Craig Sweger's favorite saying is, "if you think education is expensive, try ignorance."

The Pennsylvania farmer and director of the University of Pittsburgh's agricultural entrepreneurship program discussed ignorance's price and knowledge's payoff during his presentation on natural gas pipeline rights-of-way negotiations for landowners Tuesday at Camp Pioneer in Beverly.

Sweger did his best to educate Randolph County farmers and landowners about what to do when natural gas companies come knocking, wanting to pay them to run natural gas pipelines through their properties.

John Keeling, vice president of MSES Consultants, Inc. and the second speaker of the evening, briefed attendees on environmental permit considerations and requirements for natural gas pipeline installation.

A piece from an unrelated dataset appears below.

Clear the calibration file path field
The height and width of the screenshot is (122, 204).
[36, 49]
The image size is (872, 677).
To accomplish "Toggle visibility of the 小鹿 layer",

The program, titled "Natural gas pipelines: logistics, negotiating and regulation," was sponsored by West Virginia University Extension Service and is the second of two presentations throughout the state. The first took place in Kingwood on Feb. 13.

The most important thing a landowner should keep in mind when a right-of-way agreement is being drawn up between himself or herself, the grantor, and a natural gas company, the grantee, is to consult an attorney to ensure everything is spelled out in the agreement.

"They don't hire people that aren't charming," Sweger said, "so it doesn't matter if the landman reminds you of your grandson... he can promise you the world, but if it isn't in writing, it isn't in the agreement."

It's critical to ask the company basic questions - such as where it wants to locate the pipeline, how wide the right-of-way will be, how much the company is willing to compensate the landowner and whether or not there will be any above-ground devices placed on the right-of-way.

Protect property that's important to you, Sweger said, advising landowners not to allow natural gas companies to run pipelines "through your favorite apple orchard."

"You also need to put something in the agreement that says they'll accommodate your future needs," Sweger said. The right-of-way agreement should be nonexclusive, meaning the landowner retains the right to grant other rights-of-way - to other companies that would install water or power lines in the future, for instance.

"The agreement should limit the resizing and replacing of lines," Sweger said, "and it should limit the easement to an agreed upon number of lines. Future lines should be in a separate agreement."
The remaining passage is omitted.